Kate Beckinsale ("Klick" – 2006; Aviator – 2004; Van Helsing – 2004; Underworld – 2003; Weil es Dich gibt – 2001; Pearl Harbor – 2001; Brokedown Palace – Die Hoffnung stirbt zuletzt – 1999; Viel Lärm um nichts – 1993) spielt die sehr beschäftigte Agenturchefin Amy, die in einem schicken Designerhaus wohnt, von der aber bald nicht mehr so klar ist, ob sie die Agentur wirklich leitet. Ihr Ehemann lebt bei seiner Affäre und wird von dessen Sohn dafür gehasst. Sohn Robert ist nicht Dirigent, sondern Schlagzeuger ohne festes Engagement und hat keinen Erfolg als freier Musiker. Sam Rockwell (Moon – 2009; "Frost/Nixon" – 2008; "Tricks" – 2003; Geständnisse – Confessions of a Dangerous Mind – 2002; Heist – Der letzte Coup – 2001; 3 Engel für Charlie – 2000; Galaxy Quest – 1999; The Green Mile – 1999; Celebrity – Schön, reich, berühmt – 1998) spielt ihn leger, verleiht der Figur innere Ruhe; beruflicher Erfolg ist diesem Mann nicht so wichtig. Und Rosie, lebensbejahend gespielt von Drew Barrymore, hat die große Wohnung in Las Vegas nur von einem Freund geliehen, außerdem hat sie ein uneheliches Kind, das Frank bislang verheimlicht wurde ("Er steht einfach nicht auf Dich" – 2009; "50 erste Dates" – 2004; 3 Engel für Charlie: Volle Power – 2003; Geständnisse – Confessions of a Dangerous Mind – 2002; Unterwegs mit Jungs – 2001; "Donnie Darko" – 2001; 3 Engel für Charlie – 2000; "Ungeküsst" – 1999; Auf immer und ewig – 1998; Scream – Schrei! – 1996; Alle sagen: I love you – 1996; Batman Forever – 1995; KatzenAuge – 1985; "Der Feuerteufel" – 1984; E.T. – Der Außerirdische – 1982).
Das sind drei wunderbar spielende Satelliten um einen Robert De Niro, der seinen vielen Vaterrollen, die er in seiner Karriere gespielt hat, hier mit seinem nuancierten Spiel eine der schönsten hinzufügt.
Ob es das sehr blumige Finale gebraucht hätte, nachdem eigentlich längst alles gesagt und geklärt ist, kann man bestreiten.

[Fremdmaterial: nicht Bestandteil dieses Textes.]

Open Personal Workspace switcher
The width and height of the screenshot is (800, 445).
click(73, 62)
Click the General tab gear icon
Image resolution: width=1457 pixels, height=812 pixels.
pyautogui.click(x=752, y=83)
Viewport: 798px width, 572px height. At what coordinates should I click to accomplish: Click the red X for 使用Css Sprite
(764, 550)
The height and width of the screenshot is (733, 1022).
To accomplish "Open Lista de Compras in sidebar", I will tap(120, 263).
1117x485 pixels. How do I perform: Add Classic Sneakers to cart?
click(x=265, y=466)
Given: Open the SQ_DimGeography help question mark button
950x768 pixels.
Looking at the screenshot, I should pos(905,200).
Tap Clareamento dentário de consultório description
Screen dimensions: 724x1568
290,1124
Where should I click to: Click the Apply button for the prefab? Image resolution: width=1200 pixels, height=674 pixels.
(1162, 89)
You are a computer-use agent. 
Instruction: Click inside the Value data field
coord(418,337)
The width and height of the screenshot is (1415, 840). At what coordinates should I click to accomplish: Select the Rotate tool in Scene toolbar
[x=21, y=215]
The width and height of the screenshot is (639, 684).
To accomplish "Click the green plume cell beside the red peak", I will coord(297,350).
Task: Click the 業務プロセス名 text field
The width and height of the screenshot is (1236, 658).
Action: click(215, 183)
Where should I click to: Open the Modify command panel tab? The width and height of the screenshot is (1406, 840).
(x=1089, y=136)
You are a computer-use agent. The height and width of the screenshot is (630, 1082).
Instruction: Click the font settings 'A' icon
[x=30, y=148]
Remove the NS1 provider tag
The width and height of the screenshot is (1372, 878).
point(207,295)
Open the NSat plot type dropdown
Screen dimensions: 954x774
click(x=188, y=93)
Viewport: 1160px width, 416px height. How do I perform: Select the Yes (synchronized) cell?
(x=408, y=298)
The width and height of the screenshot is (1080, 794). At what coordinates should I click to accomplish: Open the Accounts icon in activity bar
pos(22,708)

Aber dieser Film stammt aus den USA und in der dortigen Filmindustrie werden die Väter eben gefeiert.
Der Film ist eine Neuverfilmung des italienischen Films "Allen geht’s gut" ("Stanno tutti bene") von Oscar-Preisträger Giuseppe Tornatore aus dem Jahr 1990 mit Marcello Mastroianni in der Rolle des Vaters.